WORK TO COMPLETE
Present every line of the records below as a JSON list of strings, with one string per line and blank lines omitted.

Saved data entries:
####################
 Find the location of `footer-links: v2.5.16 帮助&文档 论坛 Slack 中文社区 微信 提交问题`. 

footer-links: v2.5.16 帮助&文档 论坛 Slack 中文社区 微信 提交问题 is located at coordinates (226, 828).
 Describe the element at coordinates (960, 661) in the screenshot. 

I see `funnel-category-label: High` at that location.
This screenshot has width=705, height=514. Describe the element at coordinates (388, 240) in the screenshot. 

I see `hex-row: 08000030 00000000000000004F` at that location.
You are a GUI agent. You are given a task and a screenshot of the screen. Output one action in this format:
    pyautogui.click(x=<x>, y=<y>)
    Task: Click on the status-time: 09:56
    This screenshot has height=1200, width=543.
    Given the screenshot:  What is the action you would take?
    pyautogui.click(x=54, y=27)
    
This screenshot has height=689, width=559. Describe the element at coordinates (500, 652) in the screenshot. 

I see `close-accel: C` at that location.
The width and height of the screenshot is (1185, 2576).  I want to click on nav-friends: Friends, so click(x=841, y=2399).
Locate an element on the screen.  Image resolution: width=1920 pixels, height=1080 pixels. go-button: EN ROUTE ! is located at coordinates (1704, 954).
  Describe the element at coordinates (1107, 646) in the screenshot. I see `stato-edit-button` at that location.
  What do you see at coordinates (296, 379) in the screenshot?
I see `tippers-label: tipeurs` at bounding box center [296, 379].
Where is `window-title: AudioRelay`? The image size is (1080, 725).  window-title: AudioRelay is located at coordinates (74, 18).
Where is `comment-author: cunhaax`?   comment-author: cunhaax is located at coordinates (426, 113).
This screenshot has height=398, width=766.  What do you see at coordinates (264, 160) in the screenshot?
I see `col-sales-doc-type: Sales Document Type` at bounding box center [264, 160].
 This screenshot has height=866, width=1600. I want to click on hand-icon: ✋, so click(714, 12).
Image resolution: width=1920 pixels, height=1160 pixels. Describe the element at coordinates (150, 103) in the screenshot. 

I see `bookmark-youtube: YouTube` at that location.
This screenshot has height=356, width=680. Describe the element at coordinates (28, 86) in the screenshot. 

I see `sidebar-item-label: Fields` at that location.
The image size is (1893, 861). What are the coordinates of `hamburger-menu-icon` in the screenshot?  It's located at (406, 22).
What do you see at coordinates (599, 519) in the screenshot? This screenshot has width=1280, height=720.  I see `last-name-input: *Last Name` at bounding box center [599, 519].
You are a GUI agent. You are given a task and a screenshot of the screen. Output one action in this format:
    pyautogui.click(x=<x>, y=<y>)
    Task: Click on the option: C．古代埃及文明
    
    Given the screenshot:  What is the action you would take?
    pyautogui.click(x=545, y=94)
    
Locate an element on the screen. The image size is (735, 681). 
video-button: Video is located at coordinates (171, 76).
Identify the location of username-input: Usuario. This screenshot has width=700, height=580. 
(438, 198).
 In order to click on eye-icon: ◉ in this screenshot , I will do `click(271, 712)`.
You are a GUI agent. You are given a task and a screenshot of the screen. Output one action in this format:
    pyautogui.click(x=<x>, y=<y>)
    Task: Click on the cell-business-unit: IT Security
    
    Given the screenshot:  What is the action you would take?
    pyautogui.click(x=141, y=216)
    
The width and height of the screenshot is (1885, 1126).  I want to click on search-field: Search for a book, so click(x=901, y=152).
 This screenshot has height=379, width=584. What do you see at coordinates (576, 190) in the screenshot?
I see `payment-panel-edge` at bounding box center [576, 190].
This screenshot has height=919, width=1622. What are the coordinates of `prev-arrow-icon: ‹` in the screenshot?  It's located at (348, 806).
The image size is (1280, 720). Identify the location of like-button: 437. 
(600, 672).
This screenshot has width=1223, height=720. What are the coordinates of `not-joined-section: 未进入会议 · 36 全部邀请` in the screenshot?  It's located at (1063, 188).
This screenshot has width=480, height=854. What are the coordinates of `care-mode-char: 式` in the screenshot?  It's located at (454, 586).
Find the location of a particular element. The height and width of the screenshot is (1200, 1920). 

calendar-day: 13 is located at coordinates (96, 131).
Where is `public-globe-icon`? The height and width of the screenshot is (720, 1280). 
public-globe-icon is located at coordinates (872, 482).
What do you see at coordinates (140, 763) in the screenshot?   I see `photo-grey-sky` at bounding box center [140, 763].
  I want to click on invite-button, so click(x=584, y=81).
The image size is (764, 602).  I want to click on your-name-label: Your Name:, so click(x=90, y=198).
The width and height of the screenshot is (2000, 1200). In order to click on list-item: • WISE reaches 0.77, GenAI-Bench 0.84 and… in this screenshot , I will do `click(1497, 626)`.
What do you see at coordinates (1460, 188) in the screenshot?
####################
RESPONSE FOR THIS EXERCISE
[
  " Find the location of `footer-links: v2.5.16 帮助&文档 论坛 Slack 中文社区 微信 提交问题`. ",
  "footer-links: v2.5.16 帮助&文档 论坛 Slack 中文社区 微信 提交问题 is located at coordinates (226, 828).",
  " Describe the element at coordinates (960, 661) in the screenshot. ",
  "I see `funnel-category-label: High` at that location.",
  "This screenshot has width=705, height=514. Describe the element at coordinates (388, 240) in the screenshot. ",
  "I see `hex-row: 08000030 00000000000000004F` at that location.",
  "You are a GUI agent. You are given a task and a screenshot of the screen. Output one action in this format:",
  "    pyautogui.click(x=<x>, y=<y>)",
  "    Task: Click on the status-time: 09:56",
  "    This screenshot has height=1200, width=543.",
  "    Given the screenshot:  What is the action you would take?",
  "    pyautogui.click(x=54, y=27)",
  "This screenshot has height=689, width=559. Describe the element at coordinates (500, 652) in the screenshot. ",
  "I see `close-accel: C` at that location.",
  "The width and height of the screenshot is (1185, 2576).  I want to click on nav-friends: Friends, so click(x=841, y=2399).",
  "Locate an element on the screen.  Image resolution: width=1920 pixels, height=1080 pixels. go-button: EN ROUTE ! is located at coordinates (1704, 954).",
  "  Describe the element at coordinates (1107, 646) in the screenshot. I see `stato-edit-button` at that location.",
  "  What do you see at coordinates (296, 379) in the screenshot?",
  "I see `tippers-label: tipeurs` at bounding box center [296, 379].",
  "Where is `window-title: AudioRelay`? The image size is (1080, 725).  window-title: AudioRelay is located at coordinates (74, 18).",
  "Where is `comment-author: cunhaax`?   comment-author: cunhaax is located at coordinates (426, 113).",
  "This screenshot has height=398, width=766.  What do you see at coordinates (264, 160) in the screenshot?",
  "I see `col-sales-doc-type: Sales Document Type` at bounding box center [264, 160].",
  " This screenshot has height=866, width=1600. I want to click on hand-icon: ✋, so click(714, 12).",
  "Image resolution: width=1920 pixels, height=1160 pixels. Describe the element at coordinates (150, 103) in the screenshot. ",
  "I see `bookmark-youtube: YouTube` at that location.",
  "This screenshot has height=356, width=680. Describe the element at coordinates (28, 86) in the screenshot. ",
  "I see `sidebar-item-label: Fields` at that location.",
  "The image size is (1893, 861). What are the coordinates of `hamburger-menu-icon` in the screenshot?  It's located at (406, 22).",
  "What do you see at coordinates (599, 519) in the screenshot? This screenshot has width=1280, height=720.  I see `last-name-input: *Last Name` at bounding box center [599, 519].",
  "You are a GUI agent. You are given a task and a screenshot of the screen. Output one action in this format:",
  "    pyautogui.click(x=<x>, y=<y>)",
  "    Task: Click on the option: C．古代埃及文明",
  "    Given the screenshot:  What is the action you would take?",
  "    pyautogui.click(x=545, y=94)",
  "Locate an element on the screen. The image size is (735, 681). ",
  "video-button: Video is located at coordinates (171, 76).",
  "Identify the location of username-input: Usuario. This screenshot has width=700, height=580. ",
  "(438, 198).",
  " In order to click on eye-icon: ◉ in this screenshot , I will do `click(271, 712)`.",
  "You are a GUI agent. You are given a task and a screenshot of the screen. Output one action in this format:",
  "    pyautogui.click(x=<x>, y=<y>)",
  "    Task: Click on the cell-business-unit: IT Security",
  "    Given the screenshot:  What is the action you would take?",
  "    pyautogui.click(x=141, y=216)",
  "The width and height of the screenshot is (1885, 1126).  I want to click on search-field: Search for a book, so click(x=901, y=152).",
  " This screenshot has height=379, width=584. What do you see at coordinates (576, 190) in the screenshot?",
  "I see `payment-panel-edge` at bounding box center [576, 190].",
  "This screenshot has height=919, width=1622. What are the coordinates of `prev-arrow-icon: ‹` in the screenshot?  It's located at (348, 806).",
  "The image size is (1280, 720). Identify the location of like-button: 437. ",
  "(600, 672).",
  "This screenshot has width=1223, height=720. What are the coordinates of `not-joined-section: 未进入会议 · 36 全部邀请` in the screenshot?  It's located at (1063, 188).",
  "This screenshot has width=480, height=854. What are the coordinates of `care-mode-char: 式` in the screenshot?  It's located at (454, 586).",
  "Find the location of a particular element. The height and width of the screenshot is (1200, 1920). ",
  "calendar-day: 13 is located at coordinates (96, 131).",
  "Where is `public-globe-icon`? The height and width of the screenshot is (720, 1280). ",
  "public-globe-icon is located at coordinates (872, 482).",
  "What do you see at coordinates (140, 763) in the screenshot?   I see `photo-grey-sky` at bounding box center [140, 763].",
  "  I want to click on invite-button, so click(x=584, y=81).",
  "The image size is (764, 602).  I want to click on your-name-label: Your Name:, so click(x=90, y=198).",
  "The width and height of the screenshot is (2000, 1200). In order to click on list-item: • WISE reaches 0.77, GenAI-Bench 0.84 and… in this screenshot , I will do `click(1497, 626)`.",
  "What do you see at coordinates (1460, 188) in the screenshot?"
]